1. Black history is scholarship. It is an attempt to describe, interpret, and analyze what happened in the past. The best Black history is also good history—grounded in rigorous research methods, systematically argued, supported by evidence.
2. Black history is a form of cultural politics and cultural democracy. It is an attempt to transform the ways in which we represent the past. It is an attempt to make history—Welsh history, British history, American history, Western history—more honest and inclusive, more about all of us, whatever our class, racial, or cultural backgrounds.
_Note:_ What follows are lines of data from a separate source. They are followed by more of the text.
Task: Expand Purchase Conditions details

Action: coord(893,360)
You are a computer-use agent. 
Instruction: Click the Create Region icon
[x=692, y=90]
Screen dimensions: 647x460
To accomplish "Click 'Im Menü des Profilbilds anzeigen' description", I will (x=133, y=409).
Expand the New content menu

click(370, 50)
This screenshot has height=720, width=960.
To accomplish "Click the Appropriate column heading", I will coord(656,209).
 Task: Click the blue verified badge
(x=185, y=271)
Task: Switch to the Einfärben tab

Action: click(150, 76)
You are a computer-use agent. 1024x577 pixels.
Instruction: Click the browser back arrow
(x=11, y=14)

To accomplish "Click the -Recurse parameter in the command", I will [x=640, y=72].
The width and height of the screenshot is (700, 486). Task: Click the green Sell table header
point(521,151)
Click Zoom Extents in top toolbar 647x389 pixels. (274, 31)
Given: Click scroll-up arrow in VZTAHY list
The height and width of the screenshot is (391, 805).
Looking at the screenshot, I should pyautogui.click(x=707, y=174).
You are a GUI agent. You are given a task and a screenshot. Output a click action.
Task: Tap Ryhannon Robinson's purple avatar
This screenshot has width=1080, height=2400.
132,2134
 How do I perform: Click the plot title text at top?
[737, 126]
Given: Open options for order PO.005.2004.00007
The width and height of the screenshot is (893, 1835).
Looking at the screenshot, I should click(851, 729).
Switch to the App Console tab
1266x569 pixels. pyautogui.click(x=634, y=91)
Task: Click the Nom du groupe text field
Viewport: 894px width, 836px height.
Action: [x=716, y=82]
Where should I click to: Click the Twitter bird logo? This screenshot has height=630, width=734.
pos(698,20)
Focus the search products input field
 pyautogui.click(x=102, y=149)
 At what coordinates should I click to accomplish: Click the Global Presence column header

3. Black history is vindication. It is a struggle for recognition that produces counter-narratives. Like radical feminism and liberation theology, it challenges and seeks to subvert the official narrative; it tells another story. Vindicationist history attempts to set the record straight—defending people of African descent against false accusations; robustly challenging texts that suggest that our contributions to history are insignificant, unworthy of recognition.
(Here, I would like to add a cautionary note. Vindicationist history is important, but there is a danger. Sometimes, this mode of Black nationalist history simply becomes a reverse discourse—a mirror image of the elitist and racist discourse that it endeavors to oppose. For example, it may replace a history of European kings and tyrants with one that sings the praises of African kings and tyrants. This kind of history, which implicitly suggests that the lives and struggles of ordinary people are not worthy of recognition and study, should be avoided—even when it makes us Black people feel good.)
4. Black history is celebration. It is an occasion to praise achievement and the fact of our survival—often with inspirational speeches together with dance, music, poetry, and the visual arts.
There is a tendency among some people to see BHM as an opportunity to recognize the achievements of “important people” or “Black heroes”—and/or to recall the glories of ancient African kingdoms. I understand why some may wish to do this. But I want to remind you that this is an elitist mode of history—one that even most mainstream historians would now reject.
It is important to produce histories of Black people who are properly inclusive. When considering plantation slavery, for example, it is important not simply to foreground the slave leaders and insurrectionists but to remember the millions of ordinary slaves (like my ancestors on the Jordan plantation in East Texas), who worked from sun up to sun down on the sugar, cotton, and tobacco plantations. In my view, the most valuable Black history is also social history—history that takes seriously the everyday lives of ordinary people.
Black history has parallels with other movements in the field of history—in particular, it has an affinity with people’s history and women’s history. Like women’s history and people’s history, Black history sees itself as involved in a struggle to insure that marginalized voices and experiences are no longer neglected but brought to the fore. People’s history is often referred to as “history from below”: Black history is also history from below and from the margins. It is, therefore, unashamedly, a mode of cultural–political intervention.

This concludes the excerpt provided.